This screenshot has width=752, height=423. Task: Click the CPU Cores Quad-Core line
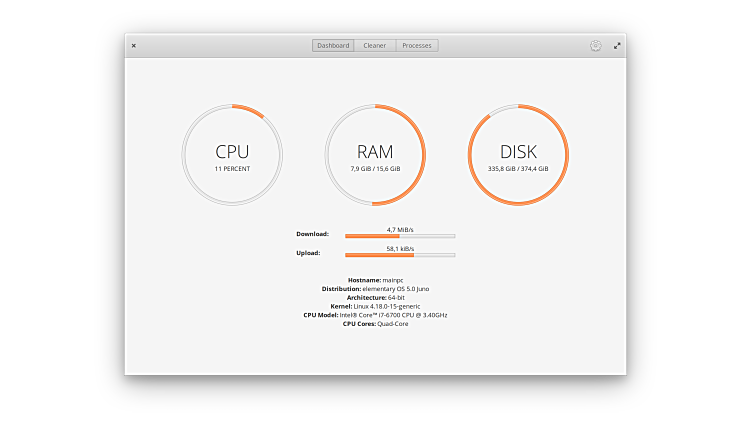(375, 324)
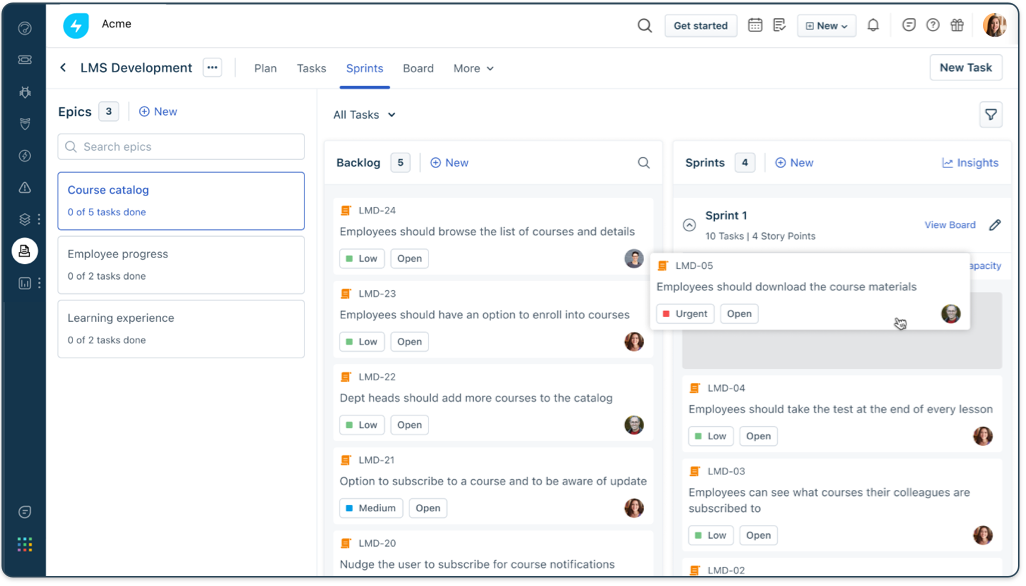Viewport: 1026px width, 586px height.
Task: Click the apps grid icon at sidebar bottom
Action: (x=24, y=544)
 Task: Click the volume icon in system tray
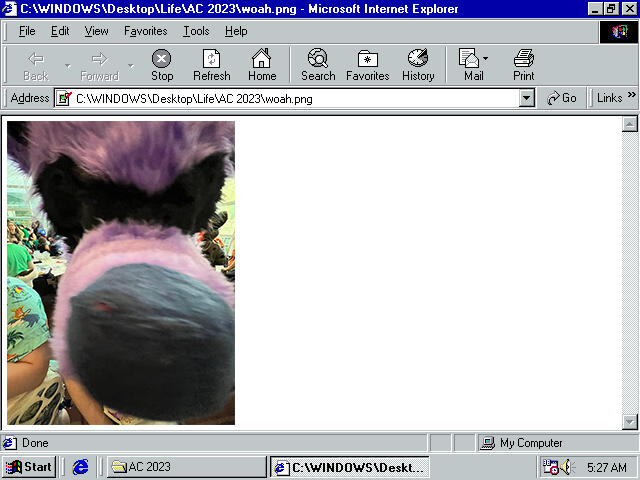pos(567,467)
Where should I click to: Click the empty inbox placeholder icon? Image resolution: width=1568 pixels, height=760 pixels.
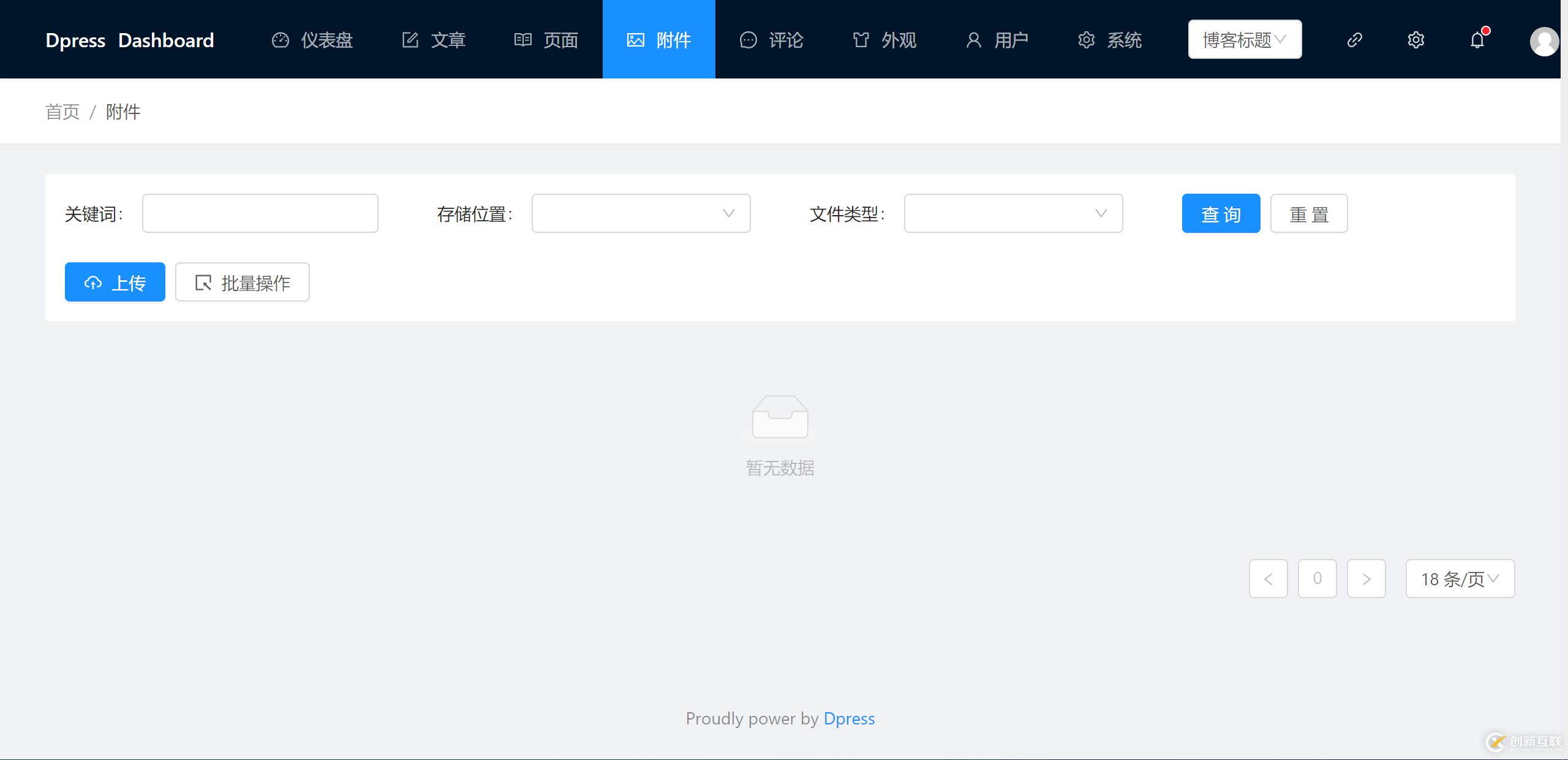[780, 417]
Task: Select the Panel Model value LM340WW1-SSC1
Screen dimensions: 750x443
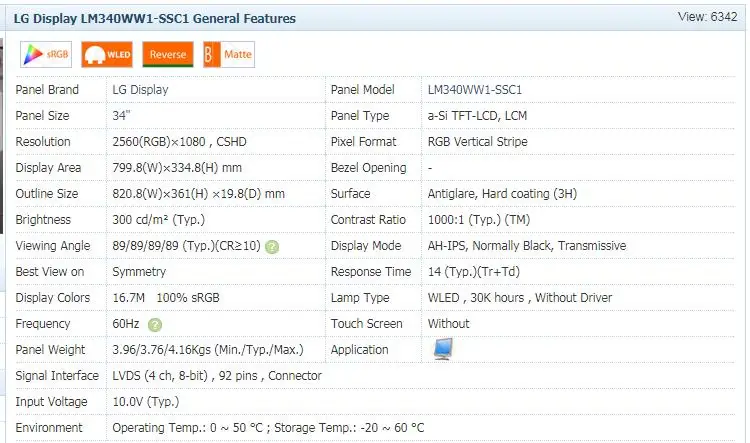Action: pyautogui.click(x=474, y=90)
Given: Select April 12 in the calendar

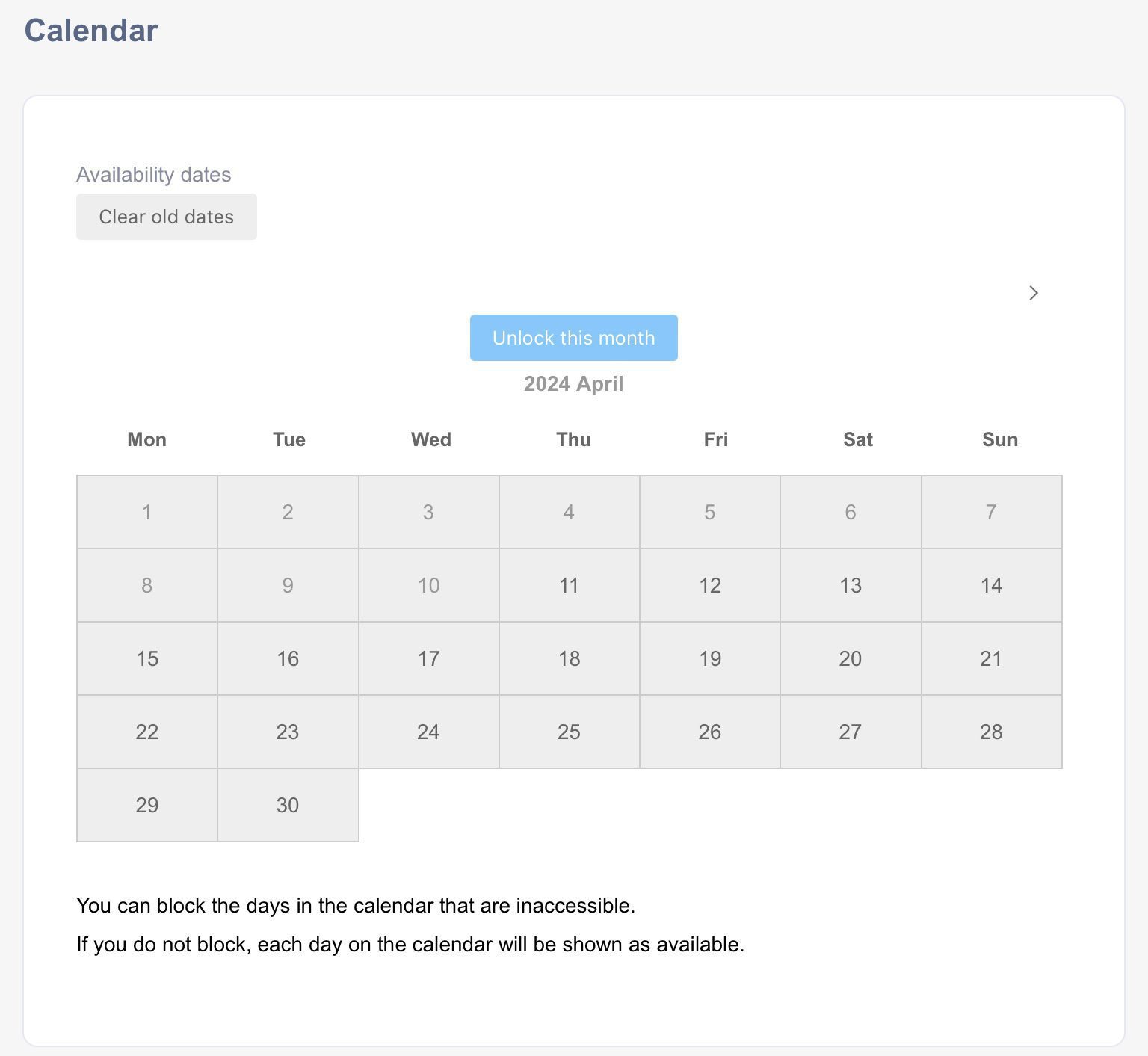Looking at the screenshot, I should click(x=710, y=585).
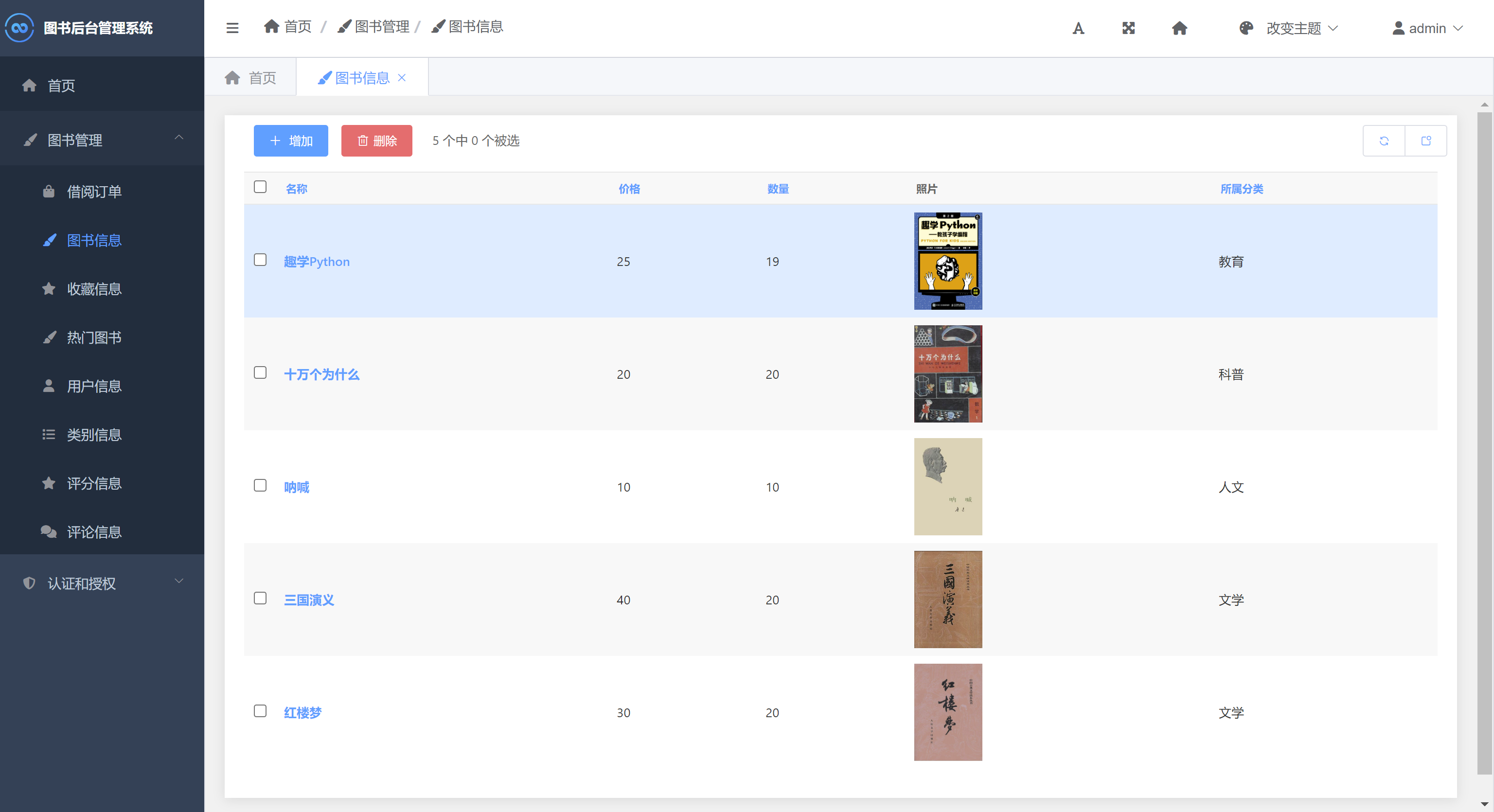Select 收藏信息 from the sidebar

click(x=95, y=289)
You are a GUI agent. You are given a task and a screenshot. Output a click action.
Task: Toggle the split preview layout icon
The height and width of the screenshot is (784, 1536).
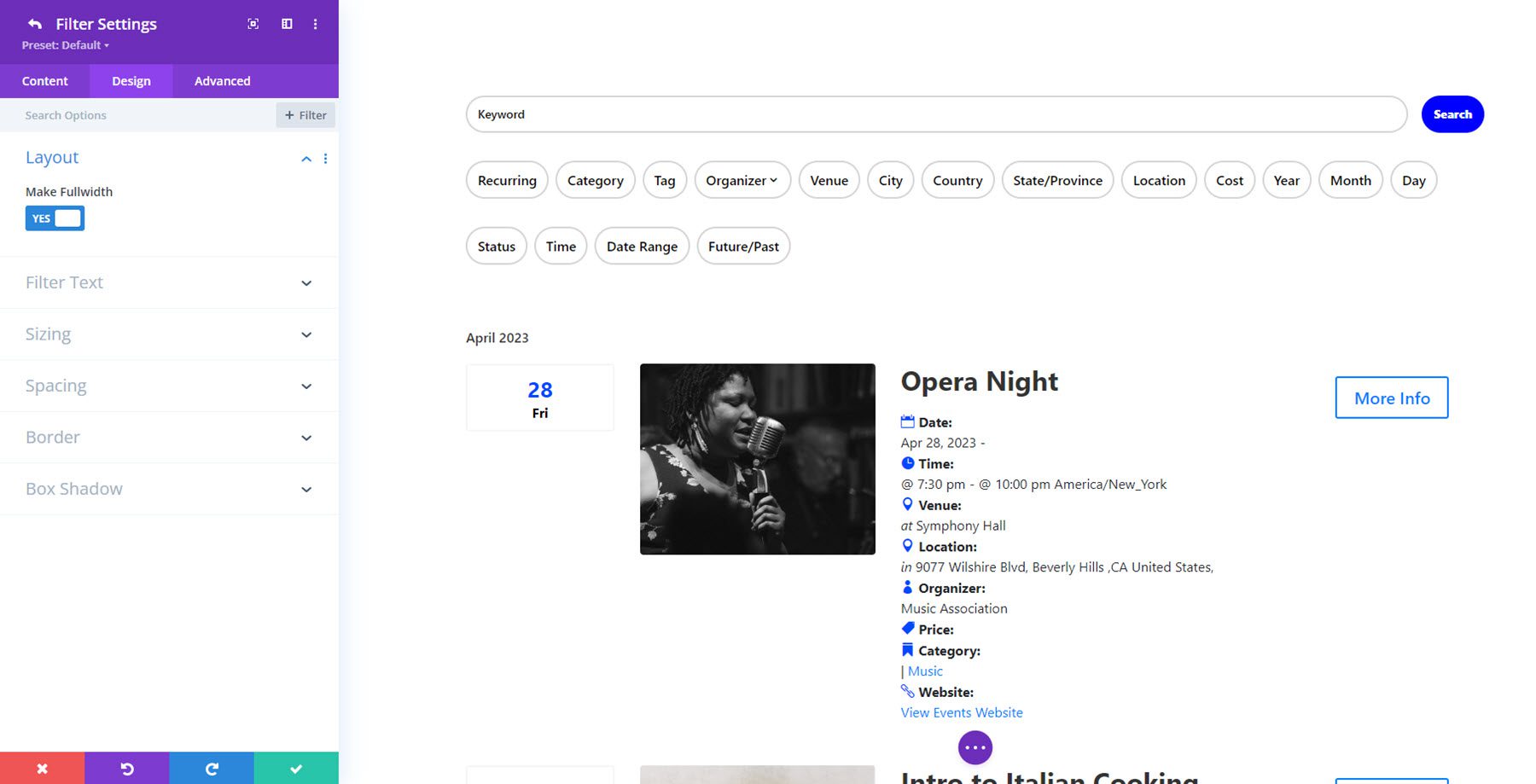click(x=286, y=24)

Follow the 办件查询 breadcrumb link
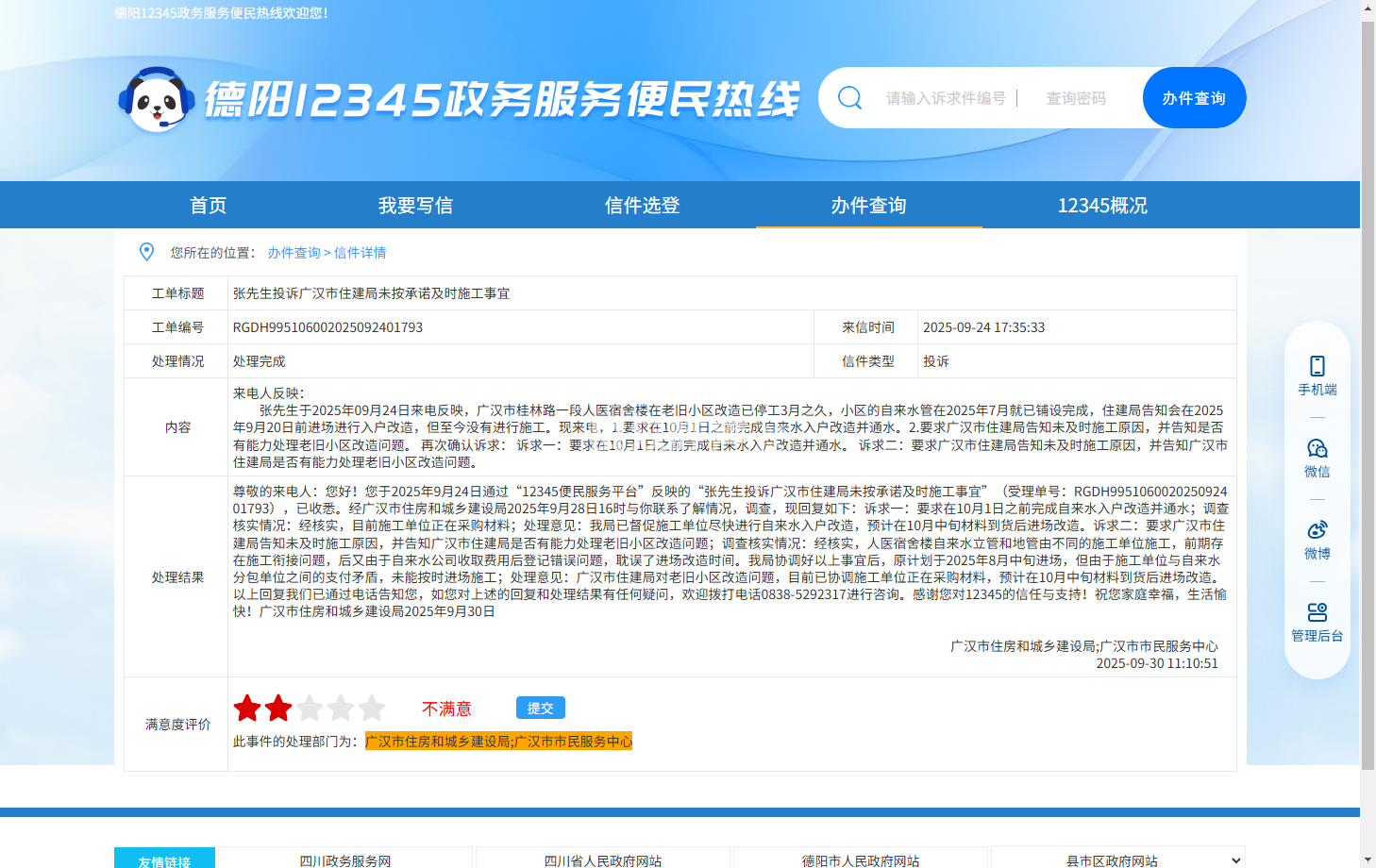tap(294, 253)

============

■ EXERCISE:
Report every line of the material above that contains the word "icon", copying each one in full.

■ ANSWER:
Task: Click the apps grid icon at sidebar bottom
 Task: Click the volume icon in system tray
Where should I click to: Click the empty inbox placeholder icon? Image resolution: width=1568 pixels, height=760 pixels.
Task: Toggle the split preview layout icon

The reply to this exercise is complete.